Phison Says Your Next-Gen PCIe 5 SSD Could Need An Active Cooler
Like practically every PC component, speed gains in solid state drive (SSD) storage come at the expense of heat output. And just like your CPU and GPU, that also means cooling plays a critical role in both peak and sustained performance. So far we've been able to get by with passive cooling solutions (heat shields), but some next generation PCIe Gen 5 SSDs
might require active cooling, according to Phison
Phison makes the controller hardware that powers some of the fastest SSDs on the planet, such as Sabrent's Rocket 4 Plus
and Kingston's KC3000
. Looking ahead to PCIe 5.0 models that are on the horizon, Phison's E26 controller will enable throughput of up to 16GB/s, which is around twice as much as today's fastest PCIe 4.0 models.
"As the speed continues to go up with each new generation, our challenge is to manage the heat. … With Gen4, sometimes people need a cooler, sometimes they are okay with a metal foil label.
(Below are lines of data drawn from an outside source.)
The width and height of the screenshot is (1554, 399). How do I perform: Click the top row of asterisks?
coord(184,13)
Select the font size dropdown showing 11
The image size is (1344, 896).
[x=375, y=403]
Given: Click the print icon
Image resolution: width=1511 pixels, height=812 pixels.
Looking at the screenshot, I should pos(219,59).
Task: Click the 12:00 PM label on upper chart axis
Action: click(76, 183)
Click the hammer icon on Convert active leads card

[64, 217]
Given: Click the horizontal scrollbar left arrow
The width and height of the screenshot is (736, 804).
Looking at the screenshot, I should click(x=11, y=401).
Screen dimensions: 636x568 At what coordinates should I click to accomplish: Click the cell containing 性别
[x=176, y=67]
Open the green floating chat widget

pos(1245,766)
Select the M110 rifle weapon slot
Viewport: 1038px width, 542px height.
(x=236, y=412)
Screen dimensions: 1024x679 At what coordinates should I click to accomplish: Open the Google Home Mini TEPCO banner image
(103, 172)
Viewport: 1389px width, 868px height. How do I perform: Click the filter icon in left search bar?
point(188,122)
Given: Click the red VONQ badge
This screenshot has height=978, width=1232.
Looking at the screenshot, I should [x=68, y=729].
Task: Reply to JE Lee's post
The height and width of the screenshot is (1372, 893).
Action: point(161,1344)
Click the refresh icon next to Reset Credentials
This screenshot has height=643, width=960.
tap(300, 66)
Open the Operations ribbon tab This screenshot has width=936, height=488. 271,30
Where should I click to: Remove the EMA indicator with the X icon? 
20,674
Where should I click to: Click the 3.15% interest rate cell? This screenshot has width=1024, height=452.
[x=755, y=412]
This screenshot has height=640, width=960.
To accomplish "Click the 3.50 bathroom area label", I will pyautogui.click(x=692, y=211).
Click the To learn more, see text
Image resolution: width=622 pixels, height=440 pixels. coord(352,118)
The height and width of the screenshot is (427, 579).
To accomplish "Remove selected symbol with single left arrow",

If their board has enough airflow, it’s fine," said Sebastien Jean, chief technical officer at Phison.
In a Phison blog post, Jean is quoted as saying that each additional gigabyte-per-second (GB/s) of speed requires around 1W of additional power. More power equates to more heat, which can hasten inevitable performance throttling. Hence why cooling is such an important consideration, and that one that may eventually require the use of fans.
“There are lots of things that we’re doing to keep the SSD power within a reasonable envelope, but for sure, the SSDs are going to be hotter, in the same way that CPU and GPU got hotter in the 1990s. As we move to Gen 5 and Gen 6, we may need to consider active cooling," Jean says.
Jean also says he expects to see Gen 5 models to continue using passive heatsinks, so the move to active cooling might not be a wholesale transition, but drive-specific. At least for Gen 5 models—who knows what Gen 6
SSDs will bring to the table.
Fortunately, there are various manufacturing-side developments that can keep heat output from getting out of control as SSDs continue to get bigger (in capacity) and faster. For example, switching to a smaller process node (from 16nm to 7nm) can enable higher frequencies at lower voltages. Reducing the number of NAND channels can help as well.
One of the most interesting parts of the blog post, however, is the topic of how hot is too hot. There are a lot of claims on the web that NAND flash memory performs better at higher temps, and it's really the controller hardware that is to blame for performance throttling at higher temps. However, Jean suggests the opposite is true.
Jean says NAND in the consumer space typically operates from 0C (32F) to anywhere between 70-85C (138-185F). It depends on the quality of NAND flash memory chips, and as temps rise, the ability to retain data goes down.
"The controller and all the other components … are good up to 125 degrees Celsius (257 degrees F) but the NAND isn’t, and the SSD will go into critical shutdown if it detects that the temperature of the NAND is above 80 degrees Celsius (176 degrees F) or so," Jean says.
On the flip side, extreme cooling can have a negative affect on performance as well.
"If most of your data was written really hot and you read it really cold, you have a huge cross-temp swing. The SSD is designed to handle that, but it translates into more error corrections. So lower maximum throughput. The sweet spot for an SSD is between 25 and 50 Celsius (77 to 122 degrees F)," Jean added.
The other interesting takeaway from the blog post
is that the screw that attaches an SSD to your motherboard actually plays an important role for cooling. That tiny screw has more thermal mass than the gold contacts on an NVMe SSD and accounts for a whopping 70 percent of the thermal conduction path from the SSD to the motherboard. Some motherboard makers have started using nylon screws because they're cheaper, but in doing so, heat dissipation apparently suffers. Something to keep in mind when shopping for a mobo.